[Start]

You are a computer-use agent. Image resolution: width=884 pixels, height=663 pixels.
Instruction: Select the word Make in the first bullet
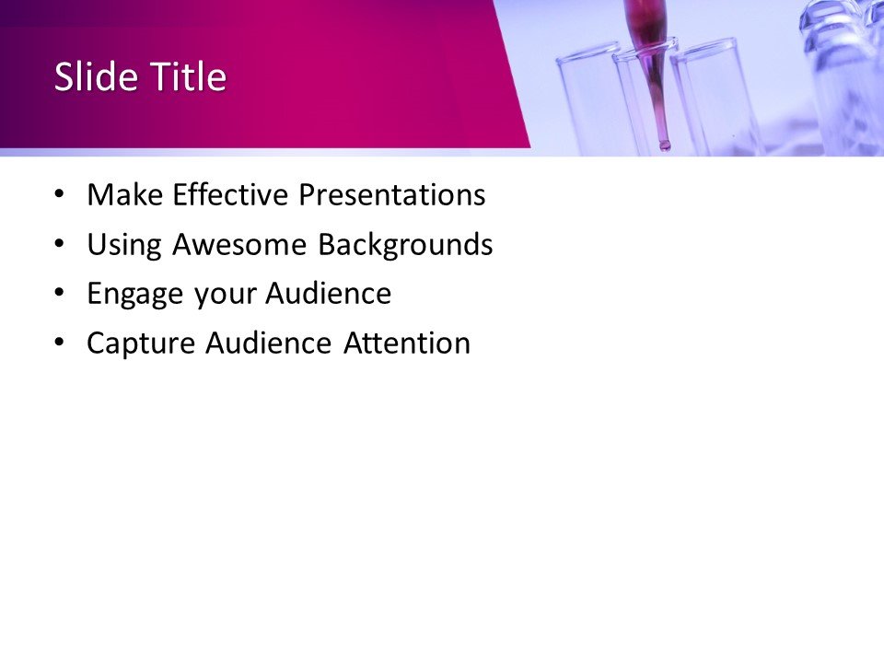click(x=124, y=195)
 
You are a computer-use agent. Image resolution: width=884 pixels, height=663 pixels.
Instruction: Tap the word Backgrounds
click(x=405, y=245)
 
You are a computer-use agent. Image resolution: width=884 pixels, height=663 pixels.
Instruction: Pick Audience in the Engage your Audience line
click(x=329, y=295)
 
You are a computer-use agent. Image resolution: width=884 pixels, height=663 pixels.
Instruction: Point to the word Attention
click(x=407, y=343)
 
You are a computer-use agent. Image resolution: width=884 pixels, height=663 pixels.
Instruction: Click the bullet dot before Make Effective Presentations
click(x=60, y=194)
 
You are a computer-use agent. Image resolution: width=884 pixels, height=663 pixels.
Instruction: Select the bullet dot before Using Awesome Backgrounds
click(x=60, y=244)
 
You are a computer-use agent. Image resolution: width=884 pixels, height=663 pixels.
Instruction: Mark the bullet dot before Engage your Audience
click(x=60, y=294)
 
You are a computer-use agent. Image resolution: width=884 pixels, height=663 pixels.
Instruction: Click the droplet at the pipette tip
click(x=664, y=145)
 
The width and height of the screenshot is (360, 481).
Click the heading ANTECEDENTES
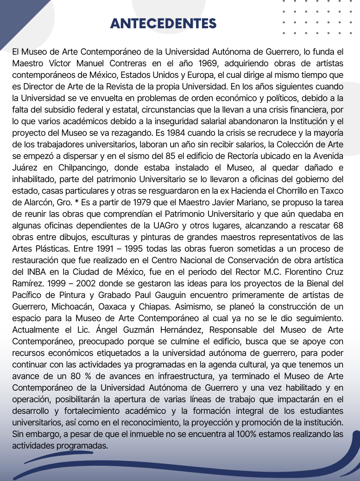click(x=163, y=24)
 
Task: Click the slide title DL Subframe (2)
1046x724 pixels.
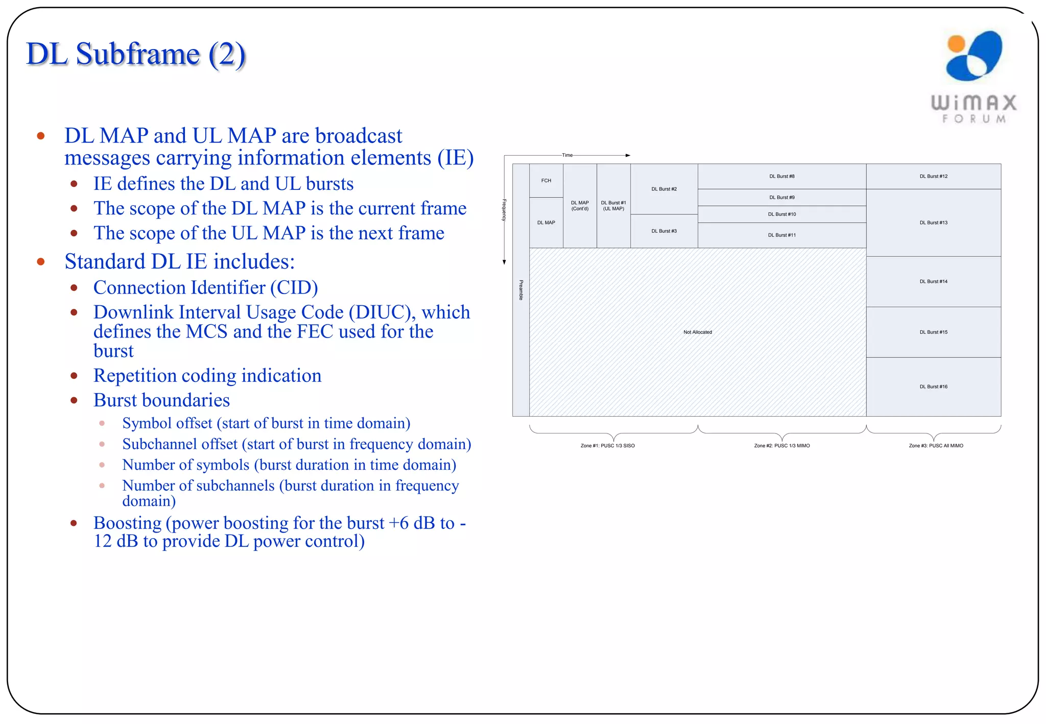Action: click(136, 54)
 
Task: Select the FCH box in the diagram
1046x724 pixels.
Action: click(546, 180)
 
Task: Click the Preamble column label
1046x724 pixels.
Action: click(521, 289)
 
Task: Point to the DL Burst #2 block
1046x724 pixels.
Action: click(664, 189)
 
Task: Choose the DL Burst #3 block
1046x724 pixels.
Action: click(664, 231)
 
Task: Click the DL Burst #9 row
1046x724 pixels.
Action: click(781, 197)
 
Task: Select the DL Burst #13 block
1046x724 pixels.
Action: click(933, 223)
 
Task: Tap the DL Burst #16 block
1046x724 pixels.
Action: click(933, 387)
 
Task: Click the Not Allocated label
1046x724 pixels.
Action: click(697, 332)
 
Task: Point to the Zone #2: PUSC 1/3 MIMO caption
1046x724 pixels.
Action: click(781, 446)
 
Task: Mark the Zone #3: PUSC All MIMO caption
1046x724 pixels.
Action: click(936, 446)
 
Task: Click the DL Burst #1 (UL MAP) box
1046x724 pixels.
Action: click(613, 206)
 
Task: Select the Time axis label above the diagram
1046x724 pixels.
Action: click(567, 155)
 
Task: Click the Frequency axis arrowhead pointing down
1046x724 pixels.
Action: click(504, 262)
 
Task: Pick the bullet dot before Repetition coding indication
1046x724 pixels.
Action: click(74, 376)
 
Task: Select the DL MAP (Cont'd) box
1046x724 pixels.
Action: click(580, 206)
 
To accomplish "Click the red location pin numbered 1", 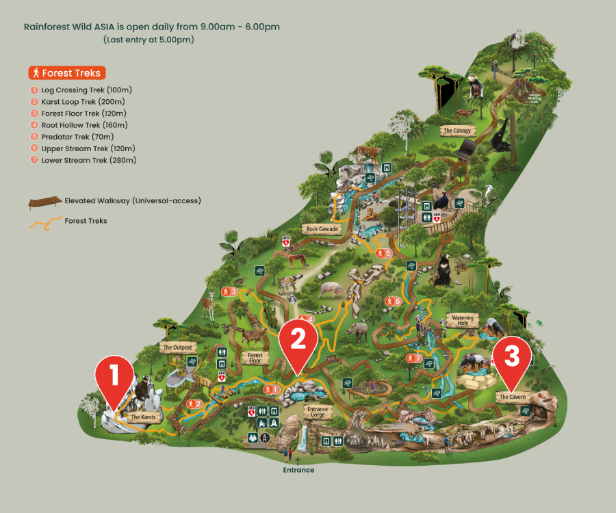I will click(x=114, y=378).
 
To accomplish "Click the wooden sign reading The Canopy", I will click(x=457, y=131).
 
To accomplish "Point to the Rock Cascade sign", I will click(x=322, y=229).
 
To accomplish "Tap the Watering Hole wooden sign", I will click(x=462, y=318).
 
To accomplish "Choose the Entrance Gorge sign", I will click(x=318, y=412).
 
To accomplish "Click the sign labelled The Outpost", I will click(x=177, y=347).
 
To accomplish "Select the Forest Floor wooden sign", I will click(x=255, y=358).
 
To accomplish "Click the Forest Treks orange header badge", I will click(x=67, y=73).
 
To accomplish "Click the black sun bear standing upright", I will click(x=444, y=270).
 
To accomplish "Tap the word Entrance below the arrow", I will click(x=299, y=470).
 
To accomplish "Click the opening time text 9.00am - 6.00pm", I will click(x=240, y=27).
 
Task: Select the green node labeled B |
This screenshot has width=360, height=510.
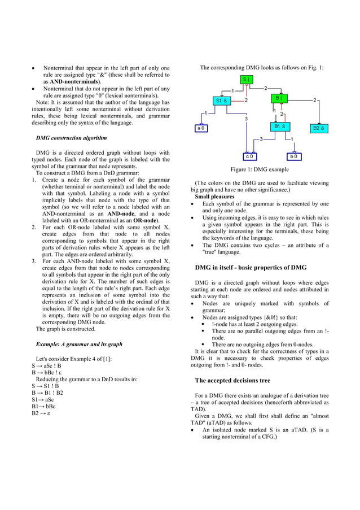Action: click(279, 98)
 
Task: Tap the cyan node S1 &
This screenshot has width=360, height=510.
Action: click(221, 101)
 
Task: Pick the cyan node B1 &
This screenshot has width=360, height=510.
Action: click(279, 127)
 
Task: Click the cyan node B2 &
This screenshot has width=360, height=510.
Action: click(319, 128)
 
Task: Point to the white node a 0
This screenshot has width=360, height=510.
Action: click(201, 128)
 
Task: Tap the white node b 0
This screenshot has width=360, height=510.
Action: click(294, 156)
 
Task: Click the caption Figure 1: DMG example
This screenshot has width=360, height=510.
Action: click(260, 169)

[End]
[Start]

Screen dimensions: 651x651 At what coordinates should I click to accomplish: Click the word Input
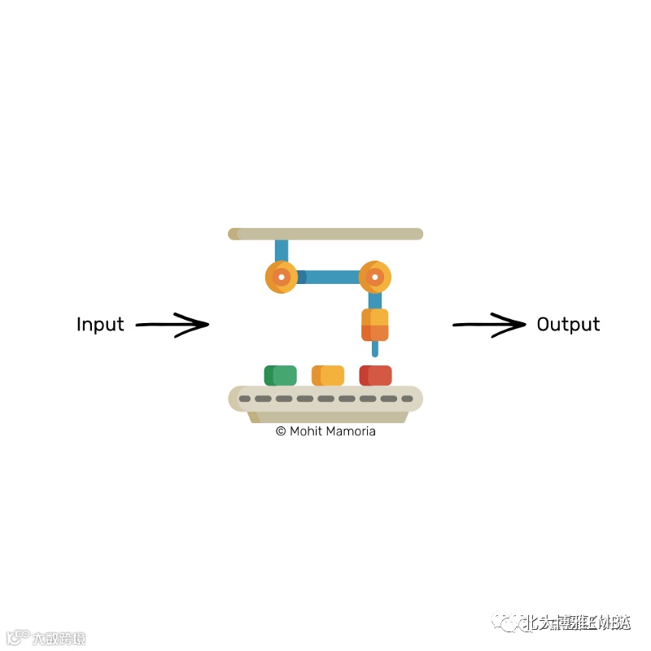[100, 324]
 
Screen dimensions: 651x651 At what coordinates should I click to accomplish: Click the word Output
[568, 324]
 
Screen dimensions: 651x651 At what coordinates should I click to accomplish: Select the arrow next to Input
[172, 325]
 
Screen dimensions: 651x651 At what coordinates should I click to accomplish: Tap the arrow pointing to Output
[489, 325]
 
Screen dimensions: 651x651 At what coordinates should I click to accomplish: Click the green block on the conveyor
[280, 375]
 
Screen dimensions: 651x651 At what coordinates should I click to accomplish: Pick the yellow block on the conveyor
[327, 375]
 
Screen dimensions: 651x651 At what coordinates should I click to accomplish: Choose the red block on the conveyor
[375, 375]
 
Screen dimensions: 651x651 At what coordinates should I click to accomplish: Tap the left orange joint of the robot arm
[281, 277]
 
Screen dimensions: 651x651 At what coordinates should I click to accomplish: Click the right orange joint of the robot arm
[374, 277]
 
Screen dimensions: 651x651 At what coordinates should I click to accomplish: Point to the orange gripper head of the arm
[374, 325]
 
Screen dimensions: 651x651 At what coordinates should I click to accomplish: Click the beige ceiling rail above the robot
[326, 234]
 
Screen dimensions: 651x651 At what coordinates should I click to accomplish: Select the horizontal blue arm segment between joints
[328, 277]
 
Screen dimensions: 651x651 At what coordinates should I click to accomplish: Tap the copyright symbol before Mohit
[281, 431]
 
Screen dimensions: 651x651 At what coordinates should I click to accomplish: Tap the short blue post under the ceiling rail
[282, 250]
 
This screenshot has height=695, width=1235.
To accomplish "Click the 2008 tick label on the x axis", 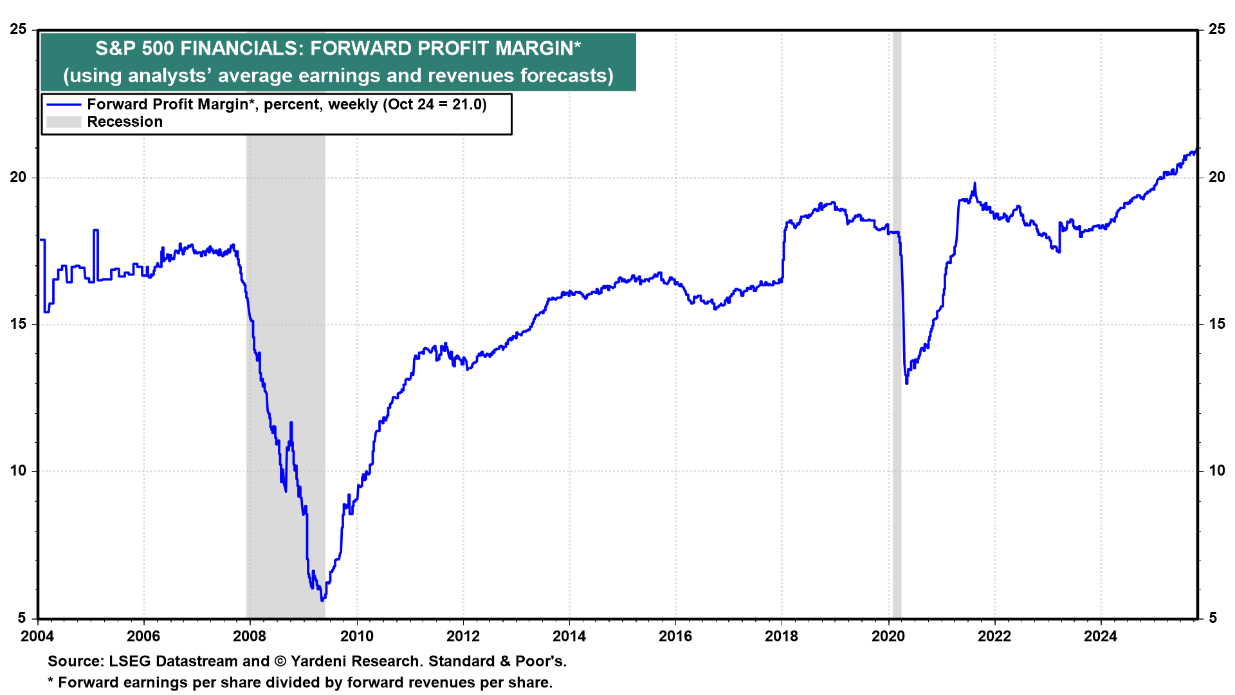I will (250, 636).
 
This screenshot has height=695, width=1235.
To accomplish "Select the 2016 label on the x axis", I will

[End]

- **Aim**:
Repeat the listing starting at the line containing "Task: Mark the Zone #3: PUSC All MIMO caption" and ending at the line containing "Action: click(580, 206)", swapping "box" for "block" and leaving everything else unchanged.

- **Output for this task**:
Task: Mark the Zone #3: PUSC All MIMO caption
1046x724 pixels.
Action: click(936, 446)
 
Task: Click the DL Burst #1 (UL MAP) block
1046x724 pixels.
Action: click(613, 206)
 
Task: Select the Time axis label above the diagram
1046x724 pixels.
Action: click(567, 155)
 
Task: Click the Frequency axis arrowhead pointing down
1046x724 pixels.
Action: click(504, 262)
 
Task: Pick the bullet dot before Repetition coding indication
1046x724 pixels.
Action: click(74, 376)
 
Task: Select the DL MAP (Cont'd) block
1046x724 pixels.
Action: click(580, 206)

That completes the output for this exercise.